When the pandemic hit, many people were forced to stay inside their homes to avoid contracting the virus. For some, it was uneventful as they only had to keep themselves in their properties.
But for home rental businesses, many renters were bound to their rental homes. Landlords were negatively affected as many people lost their sources of income, and many rental fees were delayed. Many were evicted and were left homeless due to being unable to pay for their rents. Meanwhile, some kept their living spaces but could barely pay the full rent while making ends meet. This is how the pandemic changed the existing home rental industry.
As the pandemic is starting to let up, restrictions are slowly being lifted, and more people are starting to recover from the unexpected loss of income. The near future is still uncertain due to most businesses moving towards online and contactless transactions. These innovations for people’s safety are drastically changing the home rental industry both for the worse and the better, depending on how people choose to deal with them.
Foreseen Trends in Home Rental Industry
A home rental business will always have associated risks. As the virus is still rampant and far from being eradicated, landlords and rental business owners might continue to experience the slow income from their renters. As such, landlords are further forced to increase the rent on their occupants and are expected to continue doing so even after the pandemic. This is due to the predicted increase in demand in owning properties as the years go by.
Missed Rents and Evictions
Many people are still adjusting to the economic plunge. Thus, many renters may still miss their regular home fees. The previously missed rents may be starting to accumulate, but landlords can do nothing but wait for their renters to catch up with their payments. But when landlords can no longer sustain the bills on the property for tenants who cannot pay in full, evictions might be their last resort to save themselves from further financial losses.
Many rental business owners may also have their lands foreclosed. This is a direct result of the accumulation of unpaid fees by the renters, which can hurt the landlord as well. These cases may be complicated as the assistance of a foreclosure lawyer may be necessary for owners to keep their properties after not being able to pay their mortgages.
But this also comes as an opportunity for property hunters as many foreclosed properties can be sold at lower prices, making better deals for real estate people. Some will flip these properties by fixing and furnishing them, adding value in the process for higher returns once they put them back on sale in the market. Others will fix them up to retain rental spaces. But this business in real estate is still a risk that requires much research and experience to find good profit and success.
Leaving the Cities
People who flocked to the urban cities and rented almost every possible space to live in the previous years are now thinking of going back to their family houses because of the viable option of working from home even at long distances.
This convenient adjustment to many work settings helps many employees avoid renting small and expensive living spaces in major cities where their jobs are based. In turn, rental homeowners find fewer people who will occupy their properties because a big part of their target market is non-local city workers.

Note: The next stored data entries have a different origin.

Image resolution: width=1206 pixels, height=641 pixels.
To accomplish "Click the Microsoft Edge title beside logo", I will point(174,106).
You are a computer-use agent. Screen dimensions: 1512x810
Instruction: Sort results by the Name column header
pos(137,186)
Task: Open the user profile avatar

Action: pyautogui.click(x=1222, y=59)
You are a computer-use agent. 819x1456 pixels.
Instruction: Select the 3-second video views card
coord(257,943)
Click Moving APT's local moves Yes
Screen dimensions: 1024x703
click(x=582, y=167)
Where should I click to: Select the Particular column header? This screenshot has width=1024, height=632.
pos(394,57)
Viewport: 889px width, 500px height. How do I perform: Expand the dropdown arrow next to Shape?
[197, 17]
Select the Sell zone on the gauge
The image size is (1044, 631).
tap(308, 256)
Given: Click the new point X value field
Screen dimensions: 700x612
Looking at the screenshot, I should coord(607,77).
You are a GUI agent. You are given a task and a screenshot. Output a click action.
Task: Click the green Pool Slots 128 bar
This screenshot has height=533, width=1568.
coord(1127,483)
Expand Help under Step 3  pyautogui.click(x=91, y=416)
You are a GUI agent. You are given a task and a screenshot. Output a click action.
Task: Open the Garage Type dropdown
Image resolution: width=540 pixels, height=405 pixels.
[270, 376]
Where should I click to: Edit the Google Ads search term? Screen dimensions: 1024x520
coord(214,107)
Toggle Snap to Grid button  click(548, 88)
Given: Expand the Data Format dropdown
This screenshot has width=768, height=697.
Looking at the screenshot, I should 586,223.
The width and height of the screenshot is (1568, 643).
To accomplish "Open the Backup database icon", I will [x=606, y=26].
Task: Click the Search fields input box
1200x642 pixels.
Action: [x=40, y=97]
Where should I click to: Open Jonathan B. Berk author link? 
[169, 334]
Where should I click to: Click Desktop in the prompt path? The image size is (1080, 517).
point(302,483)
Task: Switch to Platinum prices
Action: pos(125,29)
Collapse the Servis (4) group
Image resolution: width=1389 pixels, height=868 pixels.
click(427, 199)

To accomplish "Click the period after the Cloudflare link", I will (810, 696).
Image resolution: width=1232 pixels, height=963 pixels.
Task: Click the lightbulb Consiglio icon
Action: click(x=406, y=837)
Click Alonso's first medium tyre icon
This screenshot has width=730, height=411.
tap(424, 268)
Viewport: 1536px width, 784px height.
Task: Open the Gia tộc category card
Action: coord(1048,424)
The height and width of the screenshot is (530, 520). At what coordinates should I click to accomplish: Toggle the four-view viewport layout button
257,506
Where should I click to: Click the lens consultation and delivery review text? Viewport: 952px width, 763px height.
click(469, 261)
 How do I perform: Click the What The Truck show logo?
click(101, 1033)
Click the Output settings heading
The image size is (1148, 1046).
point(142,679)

Some still see this as an opportunity due to the decrease in interest rates in purchasing properties. And instead of the employees that move from the suburbs to bigger cities, more and more people are looking to buy properties for permanent family residences.
Return of Student Housing
Student housing also played a part in home rentals, which plummeted as virtual education became the norm in the past year. Schools and universities have now seen the importance and effectiveness of online classes. But even if it is clear that virtual education will be used continuously and student housing may see less demand in the following years, many investors are reportedly still buying and building off-campus housings as preparation for the possible return of the students to their classrooms.
Is It Wise to Enter the Home Rental Business Now?
With the predicted trends mentioned, weighing the benefits and risks is important in the decision-making process of landlords, home rental business owners, and entrepreneurs planning to enter the industry. This line of business never comes without risk. Success will always depend on the preparedness, management skill, and resilience of the person when a crisis like the present pandemic threatens to disrupt the economy.